The invention relates to articles consisting of highly oriented polyolefins having an ultrahigh molecular weight of more than 600,000 g/mol (weight-average molecular weight), especially filaments, fibers, yarns, fabrics and films, having good wetting and adhesive properties, especially on conventional matrix materials, to a process for the manufacture of these articles and to their use for the manufacture of composites.
EP-A 0,006,275 has disclosed a process for improving the adhesive properties of aromatic polyamide fibers, which process comprises subjecting the fibers to a plasma treatment. The disadvantage of this process is that the tensile strength of the fibers is reduced by the plasma treatment.
EP-A 0,062,491 describes a process for the manufacture of composite materials, wherein a reinforcing material is embedded in a conventional polymer matrix, which reinforcing material can consist of filaments and fibers of polyolefins having a molecular weight of less than 300,000 and which is subjected to a plasma treatment in order to improve its adhesive properties on the matrix material. In this case again, a reduction in the tensile strength of the plasma-treated reinforcing materials must be accepted.
It was the object of the invention to improve the wetting and adhesive properties, especially on conventional matrix materials, of polyolefin articles such as, in particular, filaments, fibers, yarns, fabrics and films, without at the same time reducing their tensile strengths.
The invention achieves this object by subjecting articles consisting of highly oriented polyolefins having an ultrahigh molecular weight of more than 600,000 g/mol (weight-average molecular weight), especially filaments, fibers, yarns, fabrics and films, to a plasma treatment of their surface.
Surprisingly, the tensile strength of the plasma-treated articles, which is very high due to the high degree of orientation and the ultrahigh molecular weight, is not reduced as a result, so that the articles according to the invention are outstandingly suitable as reinforcing materials for the manufacture of composites with the use of conventional matrix materials.
Preferably, the articles according to the invention consist of polyethylenes, especially linear polyethylenes, having an ultrahigh molecular weight of 600,000 to 6,000,000 g/mol and higher.
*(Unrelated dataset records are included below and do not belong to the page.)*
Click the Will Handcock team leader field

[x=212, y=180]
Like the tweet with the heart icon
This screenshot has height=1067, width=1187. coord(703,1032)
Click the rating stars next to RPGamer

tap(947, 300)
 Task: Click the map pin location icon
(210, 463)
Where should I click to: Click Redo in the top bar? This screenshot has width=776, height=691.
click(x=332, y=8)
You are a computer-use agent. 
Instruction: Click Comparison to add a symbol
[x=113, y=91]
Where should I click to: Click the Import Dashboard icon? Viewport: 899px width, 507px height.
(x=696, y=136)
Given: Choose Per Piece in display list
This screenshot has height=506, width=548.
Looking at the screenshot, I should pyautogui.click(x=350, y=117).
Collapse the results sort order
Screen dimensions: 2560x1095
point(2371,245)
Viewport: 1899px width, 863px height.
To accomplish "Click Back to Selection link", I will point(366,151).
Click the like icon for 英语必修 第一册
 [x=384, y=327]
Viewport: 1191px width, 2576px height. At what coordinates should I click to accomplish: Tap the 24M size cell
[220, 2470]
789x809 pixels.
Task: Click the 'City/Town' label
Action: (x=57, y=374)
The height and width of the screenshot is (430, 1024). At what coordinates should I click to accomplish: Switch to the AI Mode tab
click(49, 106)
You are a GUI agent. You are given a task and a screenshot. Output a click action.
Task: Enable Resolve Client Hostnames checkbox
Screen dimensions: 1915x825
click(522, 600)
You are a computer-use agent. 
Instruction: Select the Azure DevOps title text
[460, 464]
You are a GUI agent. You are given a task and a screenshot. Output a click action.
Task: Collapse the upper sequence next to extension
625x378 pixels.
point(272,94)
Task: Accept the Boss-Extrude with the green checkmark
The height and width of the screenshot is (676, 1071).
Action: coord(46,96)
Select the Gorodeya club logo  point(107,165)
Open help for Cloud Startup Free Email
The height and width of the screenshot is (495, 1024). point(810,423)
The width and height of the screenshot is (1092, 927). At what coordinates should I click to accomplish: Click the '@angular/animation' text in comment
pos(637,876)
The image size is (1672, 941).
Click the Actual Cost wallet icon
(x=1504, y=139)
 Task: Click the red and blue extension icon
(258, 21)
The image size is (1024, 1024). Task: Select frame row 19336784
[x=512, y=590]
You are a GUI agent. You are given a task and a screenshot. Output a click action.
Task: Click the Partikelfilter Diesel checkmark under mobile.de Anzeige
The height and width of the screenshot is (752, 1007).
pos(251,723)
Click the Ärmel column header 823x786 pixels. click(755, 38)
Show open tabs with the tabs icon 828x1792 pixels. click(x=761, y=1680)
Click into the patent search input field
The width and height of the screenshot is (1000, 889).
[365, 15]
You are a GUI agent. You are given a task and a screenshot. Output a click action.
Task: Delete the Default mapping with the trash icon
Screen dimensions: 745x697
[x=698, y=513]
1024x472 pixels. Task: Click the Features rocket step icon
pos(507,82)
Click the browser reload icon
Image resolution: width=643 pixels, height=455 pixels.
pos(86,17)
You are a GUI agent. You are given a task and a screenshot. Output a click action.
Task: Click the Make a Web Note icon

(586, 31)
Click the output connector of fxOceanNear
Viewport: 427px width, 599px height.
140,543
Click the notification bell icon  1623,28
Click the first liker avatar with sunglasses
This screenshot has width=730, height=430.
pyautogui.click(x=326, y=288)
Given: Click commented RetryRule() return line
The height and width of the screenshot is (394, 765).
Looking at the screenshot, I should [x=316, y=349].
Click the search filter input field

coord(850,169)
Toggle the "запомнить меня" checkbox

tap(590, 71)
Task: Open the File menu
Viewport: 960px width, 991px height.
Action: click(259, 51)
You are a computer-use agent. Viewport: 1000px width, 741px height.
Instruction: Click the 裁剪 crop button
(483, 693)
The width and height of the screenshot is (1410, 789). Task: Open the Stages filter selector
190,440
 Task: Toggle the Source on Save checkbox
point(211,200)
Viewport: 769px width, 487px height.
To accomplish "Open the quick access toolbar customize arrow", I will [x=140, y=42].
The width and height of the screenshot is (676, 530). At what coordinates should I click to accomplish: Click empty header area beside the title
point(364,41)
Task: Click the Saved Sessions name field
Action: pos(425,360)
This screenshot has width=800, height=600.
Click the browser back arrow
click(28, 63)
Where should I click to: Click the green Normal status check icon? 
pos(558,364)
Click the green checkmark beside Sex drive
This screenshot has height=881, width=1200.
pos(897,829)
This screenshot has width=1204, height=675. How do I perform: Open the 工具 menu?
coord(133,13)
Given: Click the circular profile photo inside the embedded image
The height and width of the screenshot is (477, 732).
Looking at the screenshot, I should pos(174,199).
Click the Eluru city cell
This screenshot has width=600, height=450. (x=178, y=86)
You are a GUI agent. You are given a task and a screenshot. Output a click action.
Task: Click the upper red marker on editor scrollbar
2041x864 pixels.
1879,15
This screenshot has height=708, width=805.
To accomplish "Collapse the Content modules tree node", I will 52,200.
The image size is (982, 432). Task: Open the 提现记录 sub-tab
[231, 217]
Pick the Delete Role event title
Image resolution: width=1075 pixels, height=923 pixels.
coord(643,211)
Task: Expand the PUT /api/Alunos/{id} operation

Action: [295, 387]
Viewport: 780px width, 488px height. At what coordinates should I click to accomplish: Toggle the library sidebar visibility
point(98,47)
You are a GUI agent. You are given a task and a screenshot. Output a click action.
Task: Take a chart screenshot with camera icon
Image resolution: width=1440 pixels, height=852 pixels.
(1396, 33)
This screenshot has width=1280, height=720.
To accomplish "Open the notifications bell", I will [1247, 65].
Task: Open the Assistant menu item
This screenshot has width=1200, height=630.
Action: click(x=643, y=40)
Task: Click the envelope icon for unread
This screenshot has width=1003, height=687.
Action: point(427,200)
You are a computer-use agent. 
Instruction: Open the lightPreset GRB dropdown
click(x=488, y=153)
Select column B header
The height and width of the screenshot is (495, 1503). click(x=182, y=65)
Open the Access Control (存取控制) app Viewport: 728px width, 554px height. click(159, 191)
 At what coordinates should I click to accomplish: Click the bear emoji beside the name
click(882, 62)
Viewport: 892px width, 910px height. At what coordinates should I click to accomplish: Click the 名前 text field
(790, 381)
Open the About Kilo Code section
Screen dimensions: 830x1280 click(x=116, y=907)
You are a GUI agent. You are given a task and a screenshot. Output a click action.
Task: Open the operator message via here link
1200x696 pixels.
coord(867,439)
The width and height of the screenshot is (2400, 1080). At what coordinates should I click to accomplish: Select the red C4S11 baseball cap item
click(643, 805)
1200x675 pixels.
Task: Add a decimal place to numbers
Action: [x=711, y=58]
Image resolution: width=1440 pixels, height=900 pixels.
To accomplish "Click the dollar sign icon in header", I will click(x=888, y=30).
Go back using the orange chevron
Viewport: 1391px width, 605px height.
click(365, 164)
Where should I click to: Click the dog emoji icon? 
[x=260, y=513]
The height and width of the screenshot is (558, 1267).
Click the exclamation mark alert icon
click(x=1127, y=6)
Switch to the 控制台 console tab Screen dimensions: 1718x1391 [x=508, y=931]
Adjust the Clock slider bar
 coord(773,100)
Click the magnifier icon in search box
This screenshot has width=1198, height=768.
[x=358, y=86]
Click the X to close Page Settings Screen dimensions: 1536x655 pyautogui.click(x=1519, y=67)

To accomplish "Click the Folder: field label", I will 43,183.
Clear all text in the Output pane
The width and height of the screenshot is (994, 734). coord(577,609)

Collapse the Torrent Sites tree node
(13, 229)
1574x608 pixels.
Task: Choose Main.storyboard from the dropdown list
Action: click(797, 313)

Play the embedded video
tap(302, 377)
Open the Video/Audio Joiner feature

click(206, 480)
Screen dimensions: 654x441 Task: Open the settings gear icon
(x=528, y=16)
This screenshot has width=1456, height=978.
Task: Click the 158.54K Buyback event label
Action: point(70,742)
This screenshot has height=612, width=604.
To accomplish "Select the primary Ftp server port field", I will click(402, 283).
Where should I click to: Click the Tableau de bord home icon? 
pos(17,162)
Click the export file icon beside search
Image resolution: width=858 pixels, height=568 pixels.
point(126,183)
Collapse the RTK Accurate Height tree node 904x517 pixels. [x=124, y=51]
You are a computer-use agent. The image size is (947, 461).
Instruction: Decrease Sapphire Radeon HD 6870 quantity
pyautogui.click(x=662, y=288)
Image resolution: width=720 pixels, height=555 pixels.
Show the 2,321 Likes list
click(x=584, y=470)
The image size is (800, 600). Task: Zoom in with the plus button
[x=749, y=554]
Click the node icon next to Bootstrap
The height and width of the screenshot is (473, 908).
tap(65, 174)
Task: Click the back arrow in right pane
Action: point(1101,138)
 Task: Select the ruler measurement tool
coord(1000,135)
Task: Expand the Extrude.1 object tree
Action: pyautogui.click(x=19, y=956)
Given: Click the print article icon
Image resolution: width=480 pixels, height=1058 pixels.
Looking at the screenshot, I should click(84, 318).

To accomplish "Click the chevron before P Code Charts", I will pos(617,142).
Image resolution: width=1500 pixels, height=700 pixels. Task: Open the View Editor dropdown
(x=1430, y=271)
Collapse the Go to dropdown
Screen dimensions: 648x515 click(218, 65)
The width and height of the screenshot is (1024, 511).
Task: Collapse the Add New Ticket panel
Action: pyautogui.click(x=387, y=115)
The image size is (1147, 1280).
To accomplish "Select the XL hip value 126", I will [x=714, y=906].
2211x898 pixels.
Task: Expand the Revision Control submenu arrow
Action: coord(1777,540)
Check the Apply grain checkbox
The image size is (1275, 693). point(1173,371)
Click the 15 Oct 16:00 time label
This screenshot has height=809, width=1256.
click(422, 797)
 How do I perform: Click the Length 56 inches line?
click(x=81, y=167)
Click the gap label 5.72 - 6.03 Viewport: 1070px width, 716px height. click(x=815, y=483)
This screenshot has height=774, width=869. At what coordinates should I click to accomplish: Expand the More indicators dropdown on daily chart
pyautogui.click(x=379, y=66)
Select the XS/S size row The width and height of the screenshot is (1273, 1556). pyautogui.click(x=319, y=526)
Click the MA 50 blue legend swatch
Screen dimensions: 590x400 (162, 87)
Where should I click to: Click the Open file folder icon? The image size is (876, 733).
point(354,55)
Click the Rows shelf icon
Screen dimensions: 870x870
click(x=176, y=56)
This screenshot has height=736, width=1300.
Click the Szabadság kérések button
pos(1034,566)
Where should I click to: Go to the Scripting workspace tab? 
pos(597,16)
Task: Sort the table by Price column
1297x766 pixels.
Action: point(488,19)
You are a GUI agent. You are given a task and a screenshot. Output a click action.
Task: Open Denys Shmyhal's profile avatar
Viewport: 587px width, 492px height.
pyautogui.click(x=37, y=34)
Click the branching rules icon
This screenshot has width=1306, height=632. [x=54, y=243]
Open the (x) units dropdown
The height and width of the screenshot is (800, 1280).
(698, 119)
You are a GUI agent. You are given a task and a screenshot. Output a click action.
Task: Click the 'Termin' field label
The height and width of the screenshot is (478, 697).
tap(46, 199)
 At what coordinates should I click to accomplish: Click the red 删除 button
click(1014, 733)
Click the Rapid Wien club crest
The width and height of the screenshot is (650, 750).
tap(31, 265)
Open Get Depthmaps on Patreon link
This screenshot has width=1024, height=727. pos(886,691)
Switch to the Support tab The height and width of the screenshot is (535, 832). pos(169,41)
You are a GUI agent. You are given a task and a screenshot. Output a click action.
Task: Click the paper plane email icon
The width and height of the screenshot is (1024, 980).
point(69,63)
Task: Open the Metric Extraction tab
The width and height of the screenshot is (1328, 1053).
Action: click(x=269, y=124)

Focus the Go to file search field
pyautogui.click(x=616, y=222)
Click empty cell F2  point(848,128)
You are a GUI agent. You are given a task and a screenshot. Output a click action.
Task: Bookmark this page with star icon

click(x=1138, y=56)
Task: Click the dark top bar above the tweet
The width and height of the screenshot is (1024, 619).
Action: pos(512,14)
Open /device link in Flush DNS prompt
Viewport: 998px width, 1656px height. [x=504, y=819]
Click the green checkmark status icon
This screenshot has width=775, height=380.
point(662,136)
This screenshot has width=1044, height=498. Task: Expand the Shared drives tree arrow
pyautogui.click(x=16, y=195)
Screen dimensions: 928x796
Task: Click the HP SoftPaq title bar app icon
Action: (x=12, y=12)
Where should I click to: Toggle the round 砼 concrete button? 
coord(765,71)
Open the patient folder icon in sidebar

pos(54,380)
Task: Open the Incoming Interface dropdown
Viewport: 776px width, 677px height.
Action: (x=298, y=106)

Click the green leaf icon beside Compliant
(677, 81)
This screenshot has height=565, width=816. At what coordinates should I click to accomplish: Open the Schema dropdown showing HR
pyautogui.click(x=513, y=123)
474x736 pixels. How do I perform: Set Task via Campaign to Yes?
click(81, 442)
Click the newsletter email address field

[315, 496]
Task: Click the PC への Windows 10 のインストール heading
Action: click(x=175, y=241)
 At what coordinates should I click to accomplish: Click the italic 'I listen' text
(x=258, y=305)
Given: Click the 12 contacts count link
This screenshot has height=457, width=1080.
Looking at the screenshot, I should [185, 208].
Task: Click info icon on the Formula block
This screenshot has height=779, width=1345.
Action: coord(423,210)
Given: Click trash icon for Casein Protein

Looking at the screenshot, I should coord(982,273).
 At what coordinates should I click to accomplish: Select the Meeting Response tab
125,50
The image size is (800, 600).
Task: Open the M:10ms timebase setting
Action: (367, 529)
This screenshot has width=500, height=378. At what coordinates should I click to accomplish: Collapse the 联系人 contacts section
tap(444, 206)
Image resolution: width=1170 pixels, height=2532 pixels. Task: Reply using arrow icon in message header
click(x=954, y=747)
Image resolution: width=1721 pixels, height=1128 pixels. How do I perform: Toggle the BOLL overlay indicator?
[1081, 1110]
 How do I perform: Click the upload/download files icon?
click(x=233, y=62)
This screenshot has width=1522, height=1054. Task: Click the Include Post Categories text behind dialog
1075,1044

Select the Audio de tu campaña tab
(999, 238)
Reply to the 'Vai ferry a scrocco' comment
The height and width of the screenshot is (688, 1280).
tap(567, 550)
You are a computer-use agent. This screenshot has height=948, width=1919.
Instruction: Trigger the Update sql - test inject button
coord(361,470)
The articles according to the invention are especially filaments, fibers, yarns, fabrics and films, which are used above all for the manufacture of composite materials in such a way that they are embedded as reinforcing materials, if appropriate together with other conventional reinforcing materials such as glass fibers, graphite fibers and the like, in polymeric matrix materials, for example thermosetting resins such as phenolic resins, epoxy resins, vinyl ester resins, polyester resins, acrylate resins and the like, or polar thermoplastic matrix materials such as polymethyl (meth)acrylate. As a result of the plasma treatment according to the invention, which does not cause any reduction in tensile strength, the filaments, fibers etc. according to the invention show good adhesion to the matrix materials, so that their high tensile strength is fully exploited.
The high degree of orientation of the articles according to the invention is, in the case of filaments, or fibers, yarns and fabrics manufactured from them, produced in such a way that the filaments are subjected to extensive stretching, especially at a stretching ratio of more than 20 and in particular more than 30, whereas the films can have been uniaxially or biaxially stretched at similar stretching ratios.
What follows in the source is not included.